Frame a Strong, Stable Floor With I-Joists
Engineered floor joists are straighter, faster, and flatter, but they aren't installed the same way as dimensional lumber.
Synopsis: When Rhode Island builder John Spier is getting ready to frame a floor, he doesn’t place an order for dimensional lumber. He calls in an order for I-joists. These engineered floors joists are pricier than regular lumber, but because they are straighter and flatter, they can be installed more quickly. That means big savings in labor costs. I-joists are a component of an engineered floor system, and they require a specific installation process and hardware, including joist hangers. After the joists are in place, a subfloor locks together the layout.
Manufactured I-joists are used in about 45% of new wood-frame construction, and that amount is expected to rise. I can’t remember the last time I framed a new floor with dimensional lumber. To me, I-joists make more sense. They are straighter, stronger, and lighter, and they span longer distances than ordinary 2xs. They are also a more-efficient use of resources because they can be manufactured using lesser-quality trees. Of course, I-joists cost a bit more, but they also are much easier to install, meaning I get a big savings in labor.
Then again, nothing is perfect, and I-joists have a few disadvantages compared to standard dimensional lumber. They don’t cope well with careless handling, they are more sensitive to moisture, and they shouldn’t carry any load until they are fully sheathed. They also aren’t as amenable to job-site change orders, and many lumberyards don’t stock them.
I-joists are part of a carefully planned floor system
With I-joists, system is the operative word. A floor framed with I-joists is designed as a package with all its components specifically located in the overall structure. This is different from conventional framing, where joist size is selected based on maximum span and then is used for an entire floor. In an I-joist floor, components have the same depth, but flange widths, joist spacing, and attachment details can vary throughout the system to make the most-efficient use of materials.
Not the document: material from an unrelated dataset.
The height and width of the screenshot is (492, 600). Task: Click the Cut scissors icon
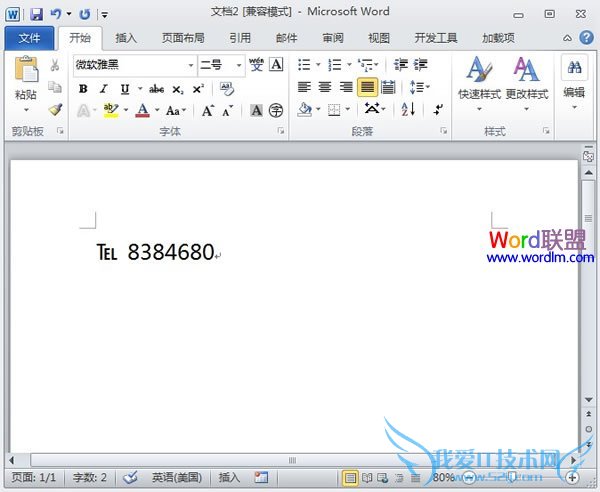coord(55,66)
The first step in building an I-joist floor is having it designed. I provide lumber suppliers with complete sets of building plans, which they pass along to one or more engineered-lumber vendors. In a week or two, each vendor sends me floor-framing plans and quotes for the I-joists, beams, blocking, hardware, and other material.
It’s important to review the engineer’s floor-framing plans carefully, especially to make sure that they work with the builder’s plans. Sometimes the engineers miss a key element and design a framing plan that doesn’t accommodate the plumbing or the ductwork, or they might specify some details that experience has taught me to avoid. On the other hand, an engineer sometimes simplifies and improves the structure by coming up with a framing plan that I hadn’t envisioned.
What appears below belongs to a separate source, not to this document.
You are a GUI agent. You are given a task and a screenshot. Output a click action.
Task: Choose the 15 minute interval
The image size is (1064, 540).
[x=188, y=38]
I also review the attached materials list carefully. If the engineer has specified a lot of mixed, short-length pieces, I often combine them into longer lengths that can be cut to length on site. The longer lengths are easier to handle, reduce waste, and give me a margin for error if I make a cutting mistake later or find a damaged piece in the pile. Blocking panels, which are short lengths of joist used to transfer loads over bearing walls, are often listed as a pile of separate 2-ft.-long I-joists, but I can save myself some money by getting these short pieces out of cutoffs instead.
I also always buy one extra of the longest joist just in case; if I don’t use it, I can return it. I check the beams, too, because I often can combine them into continuous lengths that are stronger and can be installed faster. Finally, I check the hardware list. If the engineer has specified hardware items that I’m unfamiliar with, I look them up in the catalog to see how they are installed.